Vento di mare, vento di terra, libeccio, grecale e via dicendo. Qui, nell’estremo ponente della provincia di Imperia, affacciati come siamo sul mare, siamo portati a considerare il vento un ospite abituale. Io, dal canto mio, non sono mai riuscito a imparare i nomi precisi dei vari fenomeni. Tant’è!
Di solito, insiste un vento di mare. Come quello che spira proprio qualche giorno fa (ma la fotografia appartiene ad un mio vecchio archivio!).
Un vento che mi fa tornare in mente tante immagini e tante situazioni.
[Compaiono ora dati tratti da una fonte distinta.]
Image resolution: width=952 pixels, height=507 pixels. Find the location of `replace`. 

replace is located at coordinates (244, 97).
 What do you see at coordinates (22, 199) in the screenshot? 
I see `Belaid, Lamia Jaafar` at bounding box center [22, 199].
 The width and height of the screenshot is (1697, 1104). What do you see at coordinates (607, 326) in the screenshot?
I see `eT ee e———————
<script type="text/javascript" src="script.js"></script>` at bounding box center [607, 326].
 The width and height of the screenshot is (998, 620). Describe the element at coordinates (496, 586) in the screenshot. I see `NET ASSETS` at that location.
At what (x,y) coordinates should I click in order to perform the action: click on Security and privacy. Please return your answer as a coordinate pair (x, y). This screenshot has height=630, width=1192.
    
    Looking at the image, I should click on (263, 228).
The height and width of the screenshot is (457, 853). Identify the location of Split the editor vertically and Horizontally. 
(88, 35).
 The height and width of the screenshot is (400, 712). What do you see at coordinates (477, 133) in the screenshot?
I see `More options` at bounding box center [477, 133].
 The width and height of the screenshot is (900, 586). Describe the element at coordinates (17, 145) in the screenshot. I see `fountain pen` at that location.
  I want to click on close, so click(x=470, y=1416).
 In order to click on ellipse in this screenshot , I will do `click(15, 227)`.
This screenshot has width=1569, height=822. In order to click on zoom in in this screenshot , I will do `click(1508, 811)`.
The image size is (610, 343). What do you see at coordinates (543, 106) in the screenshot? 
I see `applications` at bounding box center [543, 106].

Pensando alla vicina Provenza, un dicembre di diversi anni fa con una Marsiglia veramente flagellata: dal sagrato di Notre Dame de la Garde sembrava che l’isolotto d’If venisse, insieme a tutte le memorie del Conte di Montecristo, da un momento all’altro inghiottito dalla furia del mare. E per associazione d’idee penso ad un vento (dei venti) che ha (hanno) altre provenienze e che quasi sempre si accompagna (accompagnano) allo scorrere tumultuoso di torrenti e di fiumi montani, il vento (i venti) che spira (spirano) nelle Alpi di Bassa Provenza nelle pagine di Pierre Magnan, dense di omicidi gotici, di personaggi comunque indimenticabili anche perché quasi tutti avulsi dallo scorrere della storia, dei variopinti colori di cime, foreste, prati, rocce, forre, giardini segreti; della natura e di pietre, pregne di storia, insomma.